EXERCISE> Reproduce the lines from the line containing "Given: Select the テーブル field icon" to the line containing "Select the Dashboard Menu bar label", replacing "Menu bar" with "navigation bar" and leaving everything else unchanged. Omit the pictures from your answer.

## start

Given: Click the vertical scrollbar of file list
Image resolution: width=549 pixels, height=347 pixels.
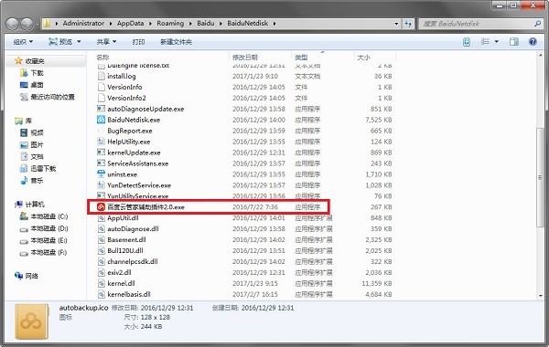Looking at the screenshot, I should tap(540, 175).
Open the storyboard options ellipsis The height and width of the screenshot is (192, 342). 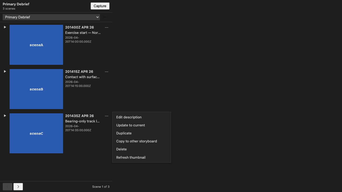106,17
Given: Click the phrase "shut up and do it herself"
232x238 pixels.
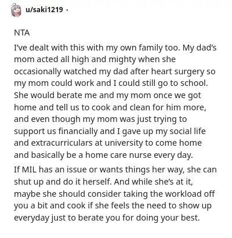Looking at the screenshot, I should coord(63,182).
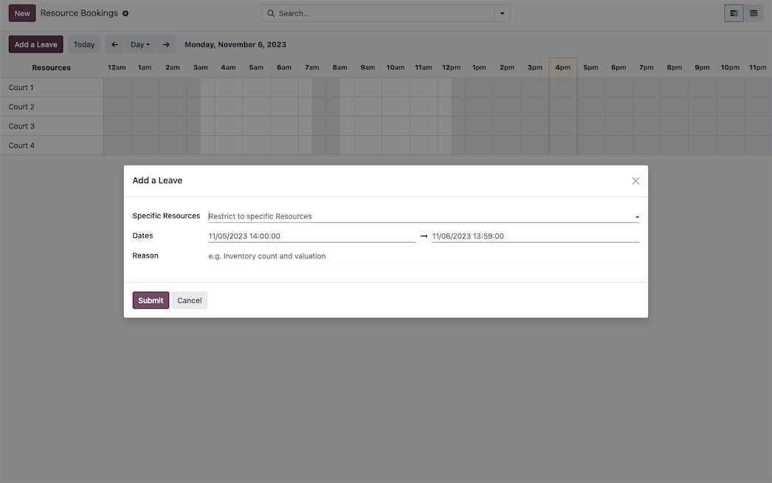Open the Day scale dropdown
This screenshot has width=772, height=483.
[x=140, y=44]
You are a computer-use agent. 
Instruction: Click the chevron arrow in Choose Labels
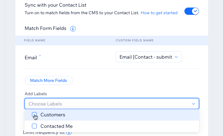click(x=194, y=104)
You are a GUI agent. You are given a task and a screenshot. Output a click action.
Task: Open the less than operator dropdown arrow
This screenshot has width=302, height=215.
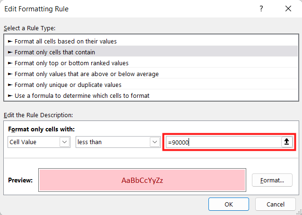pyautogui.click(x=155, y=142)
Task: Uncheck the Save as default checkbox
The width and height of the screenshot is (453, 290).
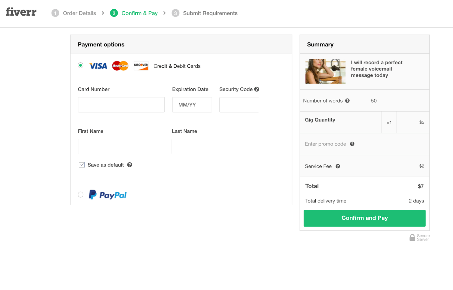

## end
## start

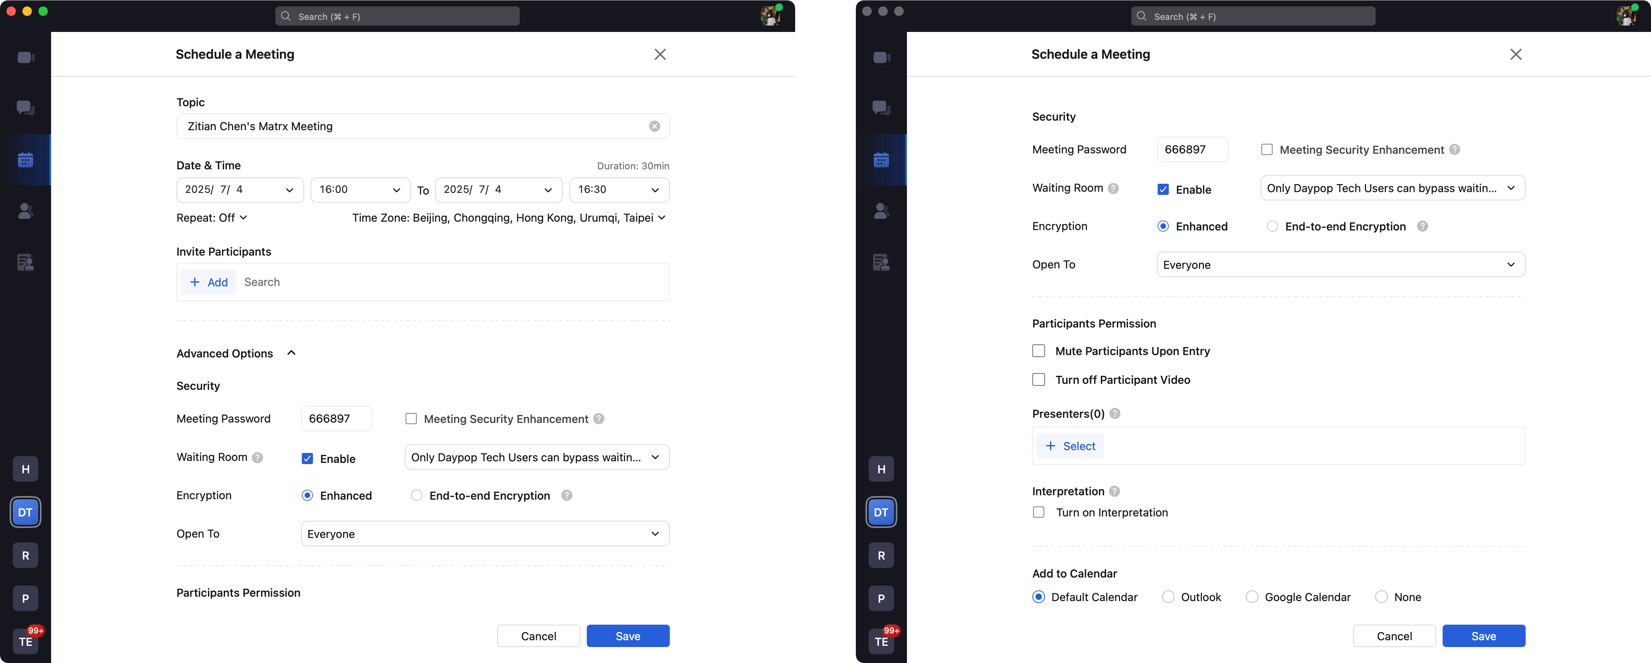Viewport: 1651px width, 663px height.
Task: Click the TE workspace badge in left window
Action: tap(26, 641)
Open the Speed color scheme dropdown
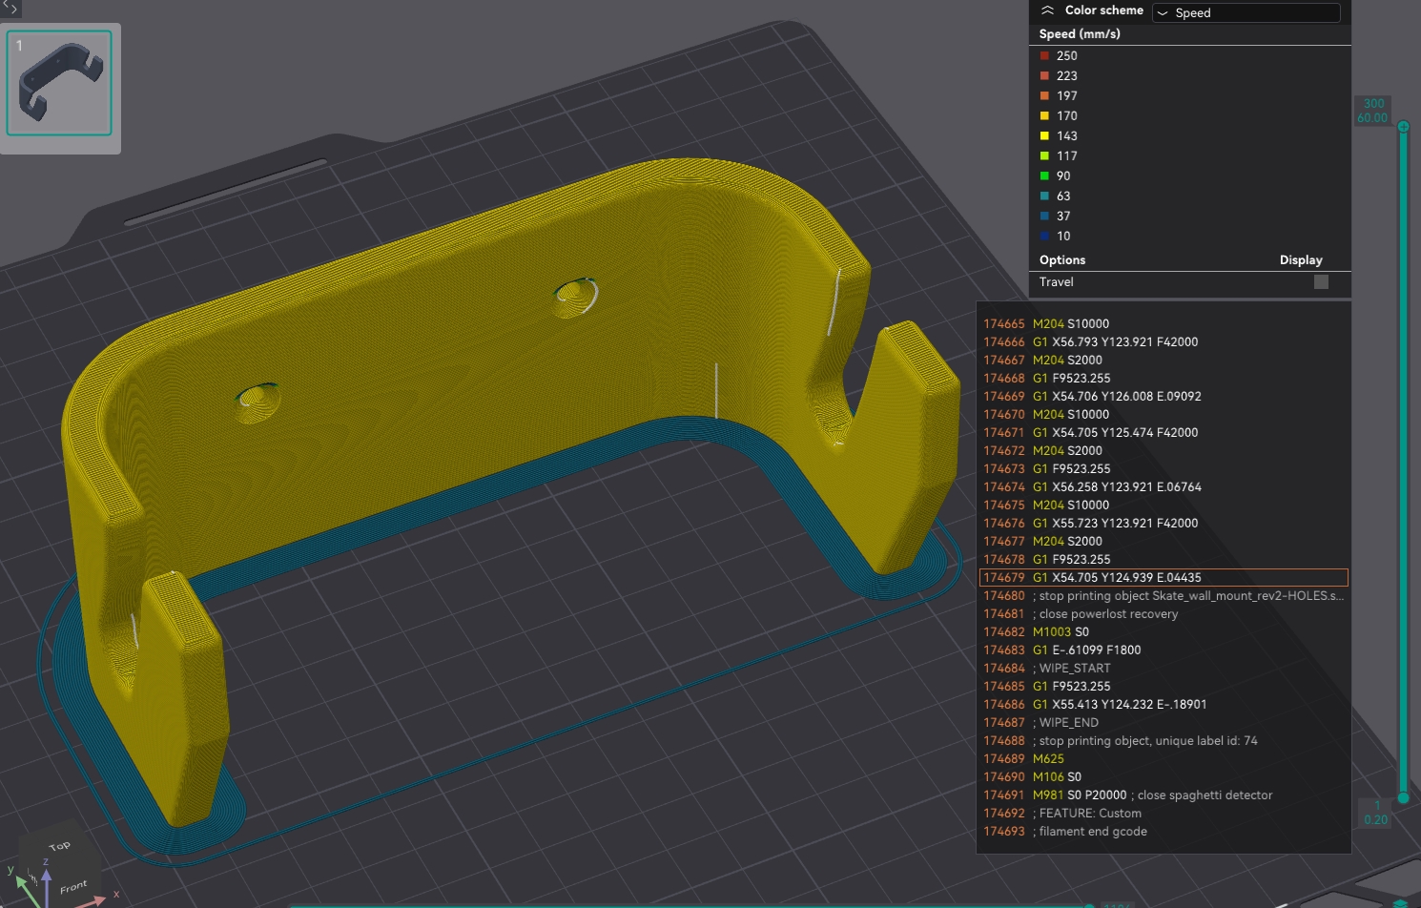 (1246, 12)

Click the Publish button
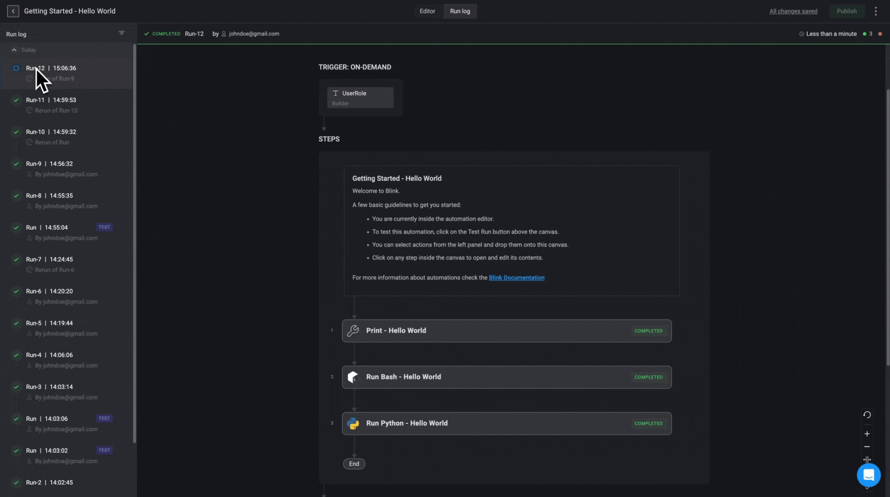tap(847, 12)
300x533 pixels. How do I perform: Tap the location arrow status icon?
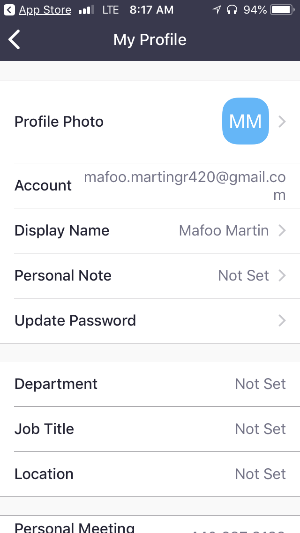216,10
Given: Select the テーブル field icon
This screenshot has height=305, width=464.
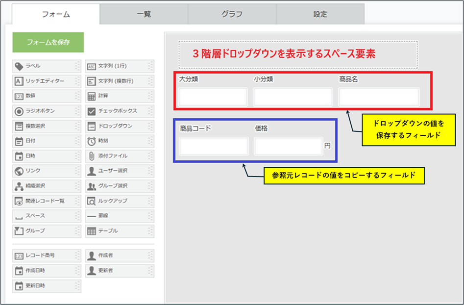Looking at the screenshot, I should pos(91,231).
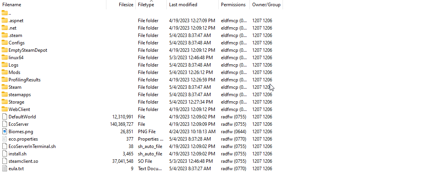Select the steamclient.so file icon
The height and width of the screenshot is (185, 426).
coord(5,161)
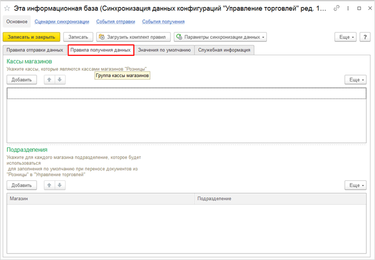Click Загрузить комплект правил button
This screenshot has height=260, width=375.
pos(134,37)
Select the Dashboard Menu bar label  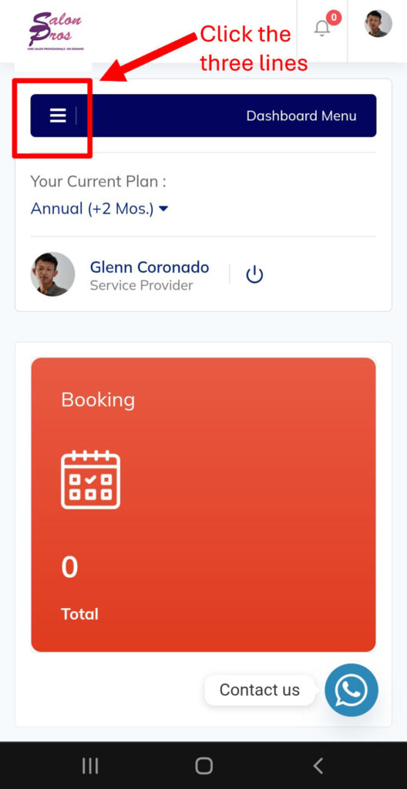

## end

WRITTEN REPLY>
Given: Select the テーブル field icon
This screenshot has height=305, width=464.
Looking at the screenshot, I should pos(91,231).
Select the steamclient.so file icon
The height and width of the screenshot is (185, 426).
coord(5,161)
Click Загрузить комплект правил button
This screenshot has height=260, width=375.
pos(134,37)
Select the Dashboard navigation bar label  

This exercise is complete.